Kala itu Faiz, putraku yang autis, ikut operet itu.

Sepulang acara istriku menceritakan tentang operet itu. Ya, cerita tentang Nabi Ibrahim dengan Ismail dan Siti Hajar. Aku tidak terlalu terkejut, sebab cerita itu sudah sering kudengar di pelajaran agama ataupun tausiyah agama. Namun aku terkesan dengan judulnya “The Brave Ibrahim”. Artinya Nabi Ibrahim adalah seorang pemberani!

***

Idul Adha datang. Aku jadi teringat akan operet putraku “The Brave Ibrahim”

Aku dulunya melihatnya biasa-biasa saja. Namun kemudian ada pengalaman batin yang mengesankan bagiku.

Ketika putraku berusia 20 tahun dan telah selesai sekolah di SMK, aku merasa kehabisan akal tentang masa depan putraku. Pendidikan diperoleh di SMK jurusan Tata Boga tidak memberikan keterampilan yang dapat dikerjakannya sendiri. Dia tetap tidak bisa bekerja sendiri yang menjadi mata pencahariannya nanti setelah dewasa.

Aku dan istriku putar haluan. Pindah ke kampung halaman dan mempersiapkannya menjadi petani di kampung halaman. Namun, lagi-lagi, dia tidak bisa mengerjakan sendiri. Aku pun akhirnya berpikir, mempersiapkan investasi yang mungkin dapat menyokong kehidupannya di masa depan. Namun, itu tidaklah seberapa.
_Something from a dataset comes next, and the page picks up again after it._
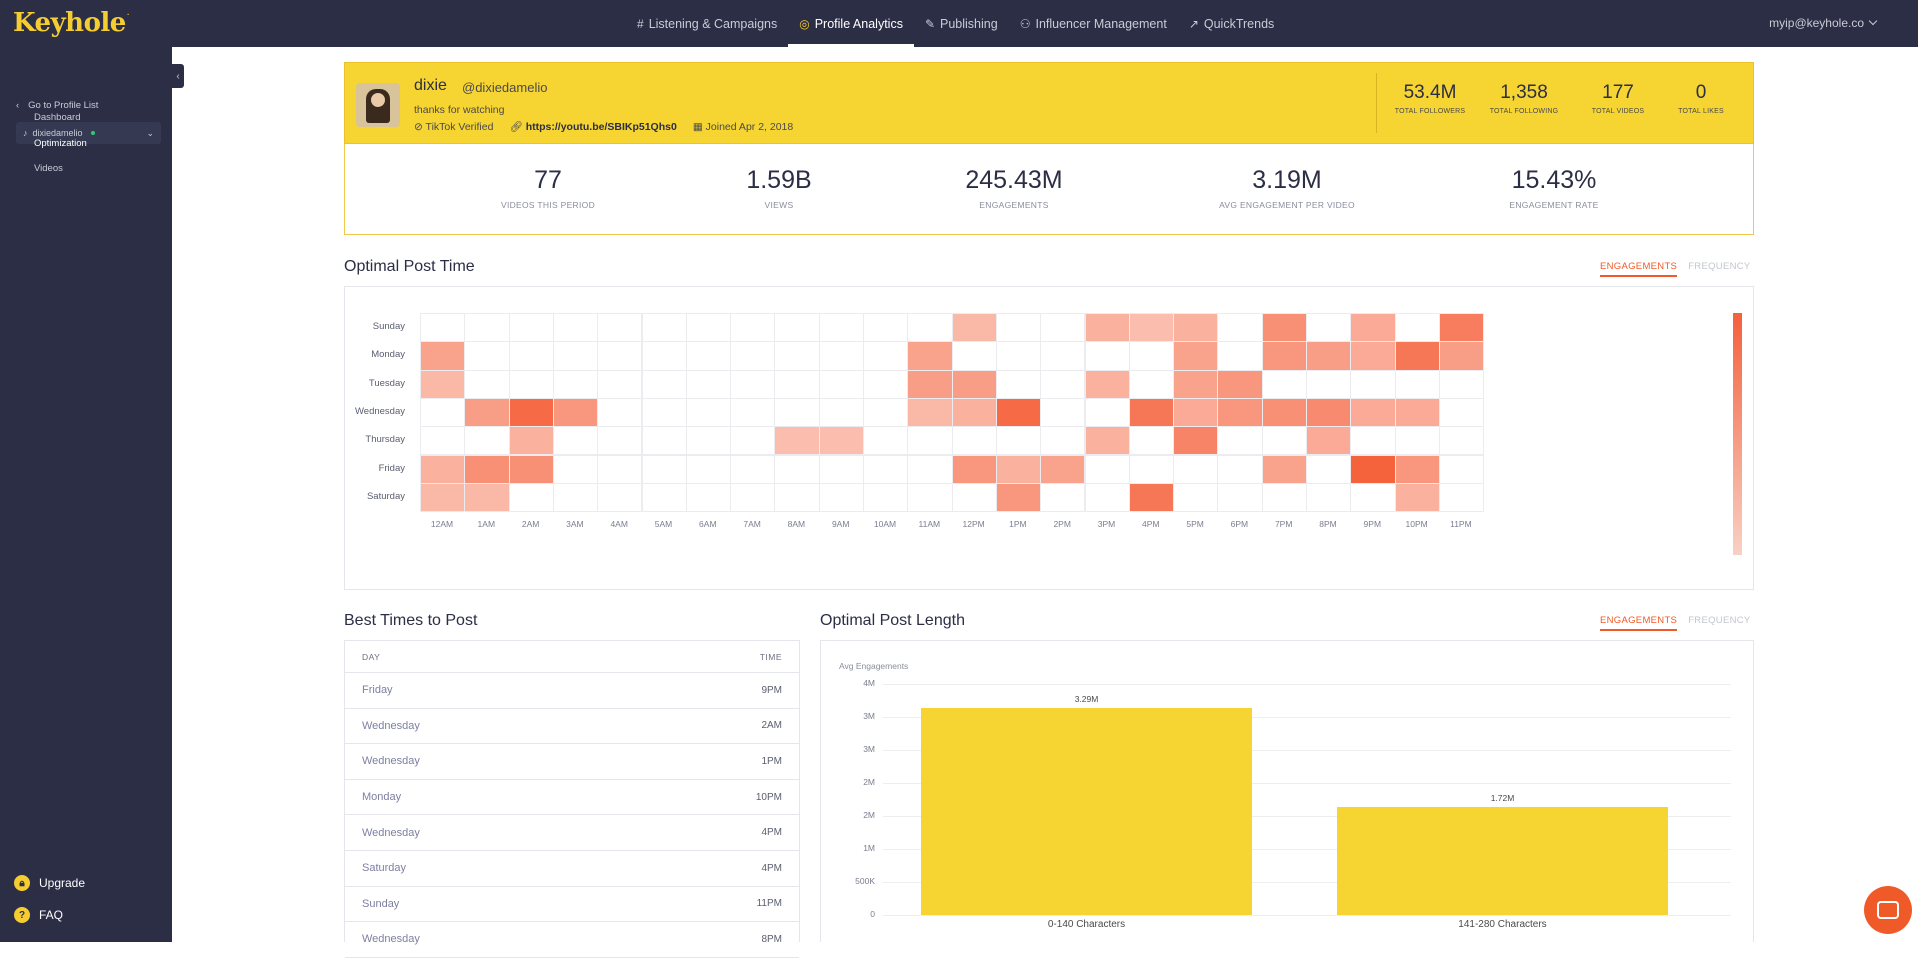  I want to click on sidebar-item-videos: Videos, so click(48, 168).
Dalam kegalauan itu, aku teringat kisah Nabi Ibrahim. Nabi Ibrahim juga tidak terlalu merisaukan putranya Ismail yang ditinggalkan bersama Siti Hajar di depan ka’bah karena Nabi Ibrahim ada keperluan berangkat ke Palestina. Nabi meninggalkan mereka berdua dan bertawakal pada Allah akan menyelamatkan putra dan istrinya.

Tersebutlah kisah, bagaimana Siti Hajar berlari dari bukit Sava dan Marwa mencari air buat putranya yang kehausan. Pertolongan Allah datang, dengan terpancarnya air di kaki Ismail Itulah ganmbaran tawakal yang sangat dramatis. Mengingat itu, apalah aku punya putra yang hidup di lingkungan keluarga masa kini yang hidup di masa dengan banyak kemudahan.
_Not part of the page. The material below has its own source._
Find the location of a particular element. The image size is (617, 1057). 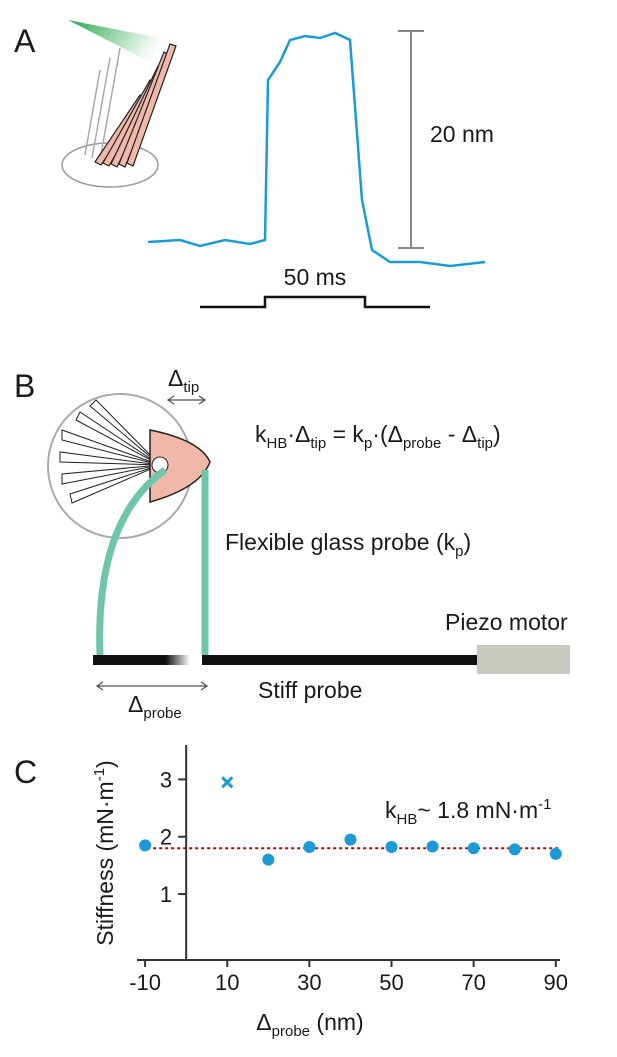

y-tick-label: 1 is located at coordinates (166, 894).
Pencerahan itu sungguh menenangkanku. Aku kini menjalani kehidupan bersama putraku dengan lebih ringan.

***

Ketaatan Nabi Ibrahim adalah sangat kuat memberikan pelajaran. Bagaimana suatu perintah yang seolah tidak masuk akal, namun diyakini perintah Allah tetap dilaksanakan, yaitu perintah menyembelih Ismail. Walau akhirnya Ismail tidak tersembelih akhirnya, digantikan dengan kibas oleh Allah Swt.

Kita memang bukan nabi, dan juga tidak diberikan perintah sekaliber nabi. Perintah yang diberikan pada kita umat manusia awam ini tergolong mudah dipahami. Perintah menyembelih hewan qurban, tentulah jauh dibawah perintah menyembelih Ismail pada Nabi Ibrahim.
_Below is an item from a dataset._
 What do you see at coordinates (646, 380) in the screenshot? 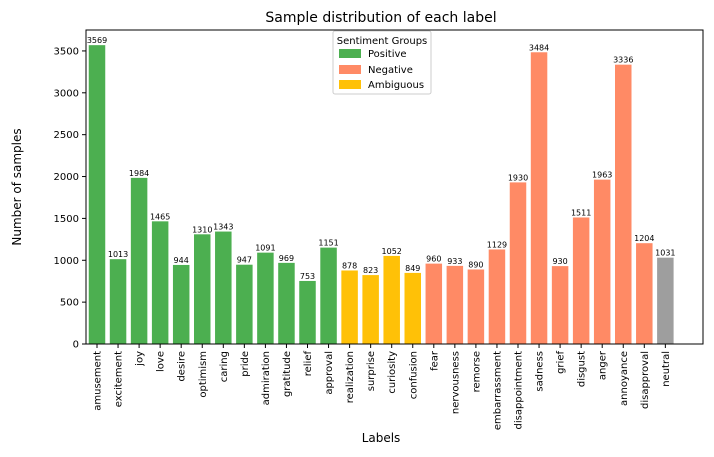
I see `x-tick-label: disapproval` at bounding box center [646, 380].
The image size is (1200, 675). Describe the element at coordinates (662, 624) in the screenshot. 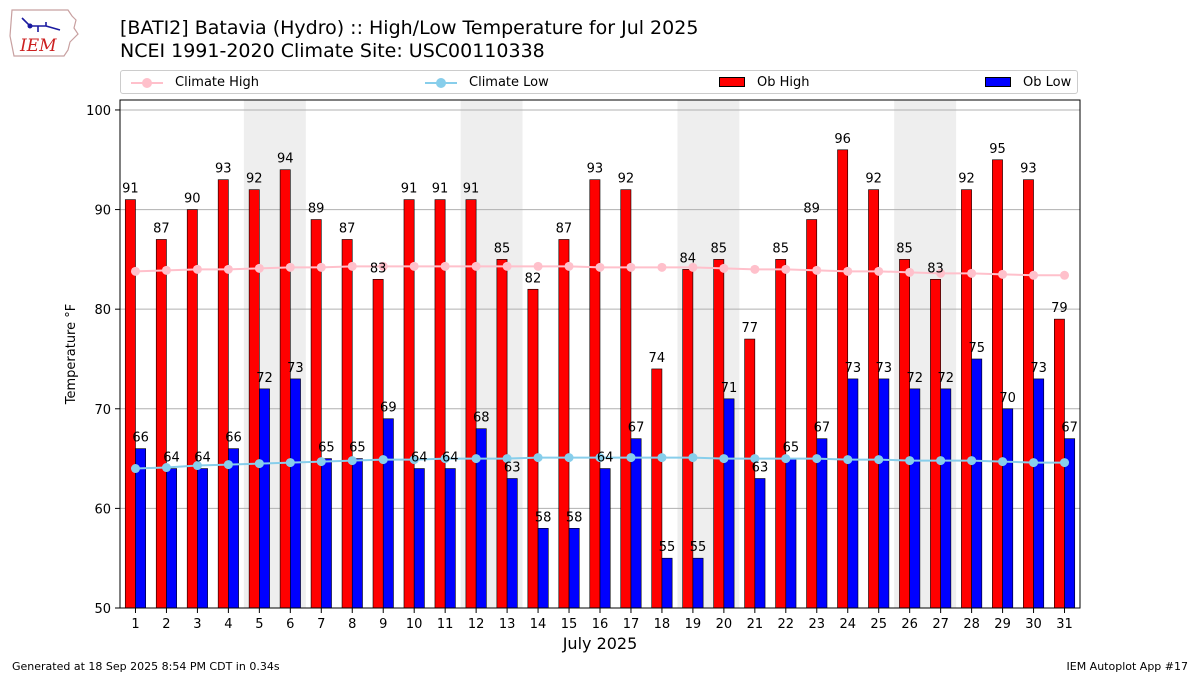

Namun, kadangkala untuk melaksanakan ibadah qurban masih enggan kita lakukan walau sebenarnya sudah mampu. Sekali lagi, kita perlu meniru keberanian nabi Ibrahim, ketika kita takut miskin dengan membeli hewan qurban untuk menjalankan ibadah qurban.

Kita memang banyak takutnya, bahkan untuk menghadapi masa depan yang normal-normal saja. Kita juga sering takut miskin untuk bersedekah, walau kita telah berkali-kali mendapatkan pengalaman bahwa sedekah memudahkan datangnya rezeki setelahnya. Jadi, janganlah takut bisa sudah dalam koridor ajaran agama.

Allah Maha Pengasih dan Maha Penyayang. Itulah ayat yang ada di Al-Fatihah, ummul Quran. Percayalah!